**Passage to read:**

■ ■ ■ ■ ■

Coronary angioplasty – Anesthesia
Local anesthetic will be given. It will numb the area of the groin or arm where the catheter will be inserted. You will also be given sedation and pain medicine through an IV. This will help to keep you comfortable during the procedure.
Coronary angioplasty – Description of Procedure
The area of the groin or arm where the catheter will be inserted will be shaved, cleaned, and numbed. A needle will be inserted into the artery. You will receive blood thinning medicines during the procedure. A wire will be passed through the needle and into the artery. The wire will be guided through until it reaches the blocked artery in the heart. A soft, flexible catheter tube will then be slipped over the wire and threaded up to the blockage.
The doctor will be taking x-ray pictures during the procedure to know where the wire and catheter are. Dye will be injected into the arteries of the heart. This will make a better view of the arteries and blockages
Once the blockage is reached, a small balloon at the tip of the catheter will be rapidly inflated and deflated. This will stretch the artery open. The deflated balloon, catheter, and wire will be removed.

■ ■ ■ ■ ■

**Raw data:**

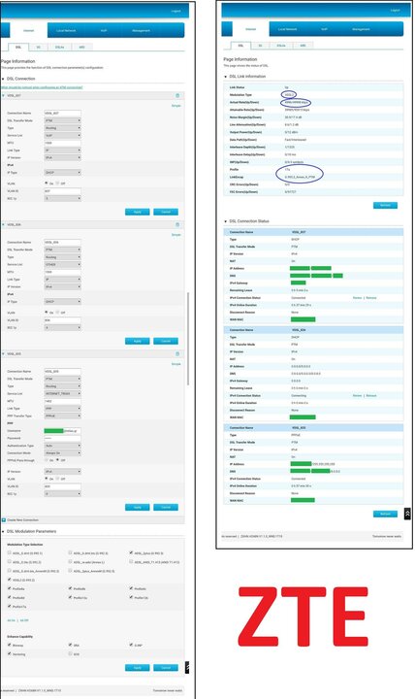The height and width of the screenshot is (699, 415).
Task: Toggle the VDSL2 (G.993.2) modulation checkbox
Action: click(x=10, y=580)
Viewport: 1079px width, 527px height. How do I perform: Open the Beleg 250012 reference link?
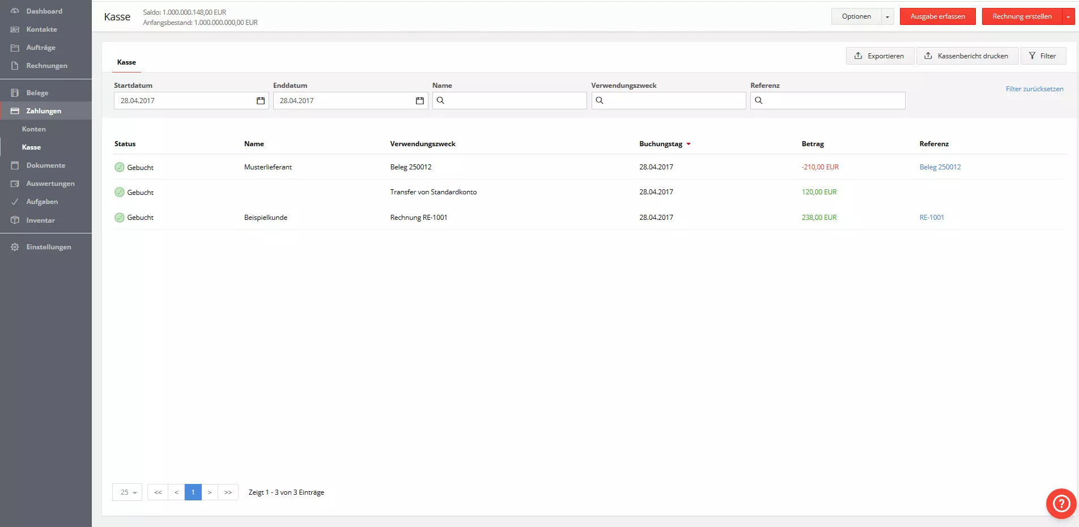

■ ■ ■ ■ ■

**Work order:** Reproduce the full passage on coronary angioplasty word for word. The listing has nothing to do with the text on coronary angioplasty.

**Your response:**
Coronary angioplasty – Anesthesia
Local anesthetic will be given. It will numb the area of the groin or arm where the catheter will be inserted. You will also be given sedation and pain medicine through an IV. This will help to keep you comfortable during the procedure.
Coronary angioplasty – Description of Procedure
The area of the groin or arm where the catheter will be inserted will be shaved, cleaned, and numbed. A needle will be inserted into the artery. You will receive blood thinning medicines during the procedure. A wire will be passed through the needle and into the artery. The wire will be guided through until it reaches the blocked artery in the heart. A soft, flexible catheter tube will then be slipped over the wire and threaded up to the blockage.
The doctor will be taking x-ray pictures during the procedure to know where the wire and catheter are. Dye will be injected into the arteries of the heart. This will make a better view of the arteries and blockages
Once the blockage is reached, a small balloon at the tip of the catheter will be rapidly inflated and deflated. This will stretch the artery open. The deflated balloon, catheter, and wire will be removed.